Abstract

Abstract A series of (Zr,Ti)C x ( x = 0.7–1.0) samples were fabricated by a modified spark plasma sintering apparatus to investigate the effects of carbon concentration and Ti substitutions on the oxidation behavior. Crushed powders of (Zr,Ti)C x were oxidized in lab air (N 2 –20‐vol.% O 2 ) from room temperature to 900°C. The results indicated that Zr 0.8 Ti 0.2 C 0.8 , with a nominal carbon concentration x = 0.8, displayed good oxidation resistance, which was attributed to the formation of dense t ‐(Zr,Ti)O 2 oxide solid solution.

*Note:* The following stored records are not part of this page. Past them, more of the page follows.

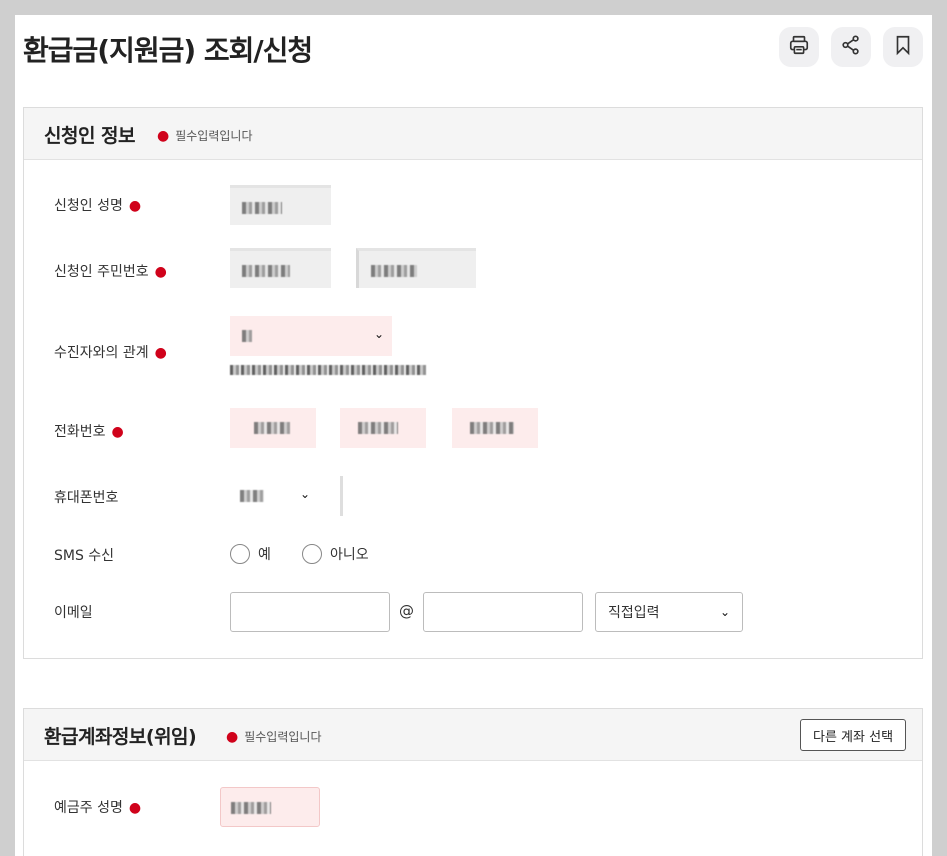 This screenshot has width=947, height=856. I want to click on mobile-part2-field, so click(383, 496).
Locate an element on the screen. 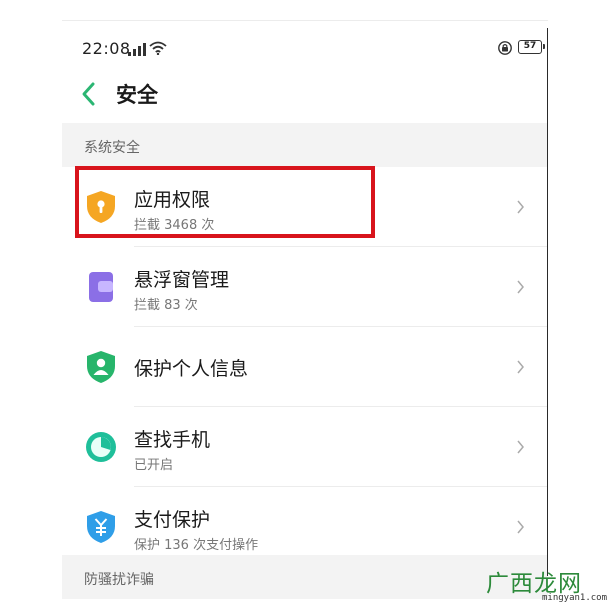 This screenshot has height=607, width=616. item-subtitle: 保护 136 次支付操作 is located at coordinates (196, 546).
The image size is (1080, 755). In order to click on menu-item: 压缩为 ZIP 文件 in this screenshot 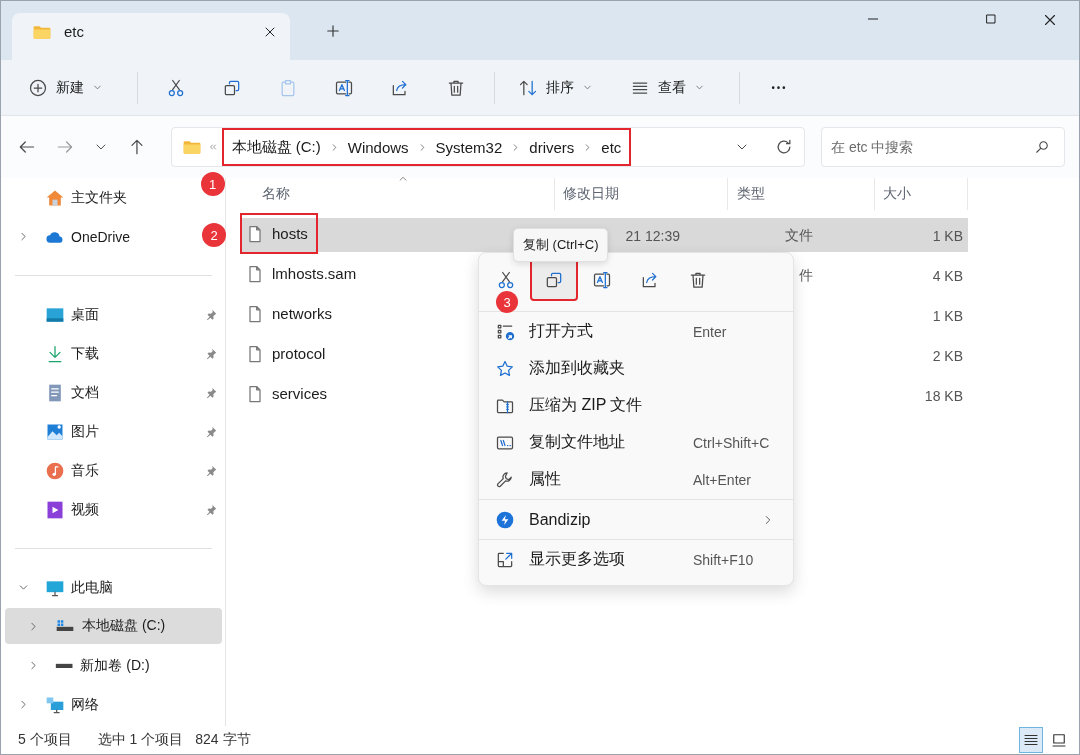, I will do `click(636, 406)`.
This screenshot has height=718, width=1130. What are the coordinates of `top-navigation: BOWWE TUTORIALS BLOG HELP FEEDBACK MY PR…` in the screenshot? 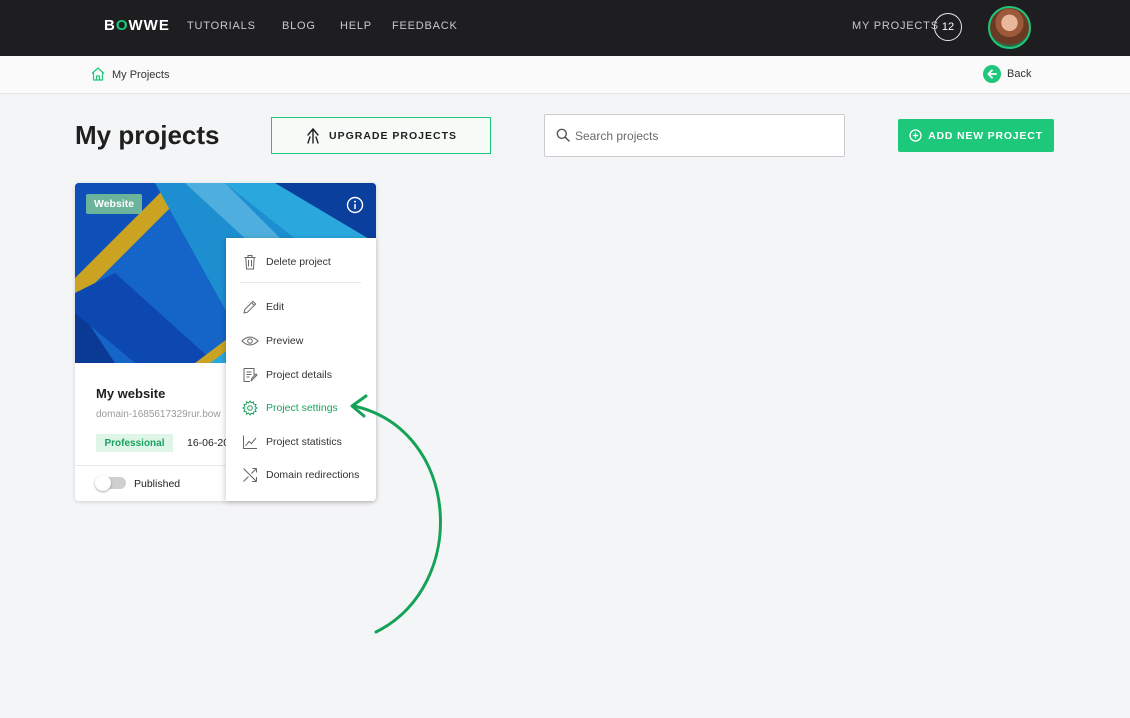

During the oxidation of (Zr,Ti)C x , Ti substitutions for Zr enhanced the outward diffusion of carbon, enabling a uniform carbon layer and a Zr–Ti–C–O layer on the surface of carbides. The formed carbon layer improved the oxidation resistance of (Zr,Ti)C x below 550°C, where carbon is relatively oxidation resistant. Increasing the Ti concentration was found to enhance the oxidation resistance of (Zr,Ti)C x with an increased oxidation onset temperature (672 ± 2°C for Zr 0.8 Ti 0.2 C 0.8 ).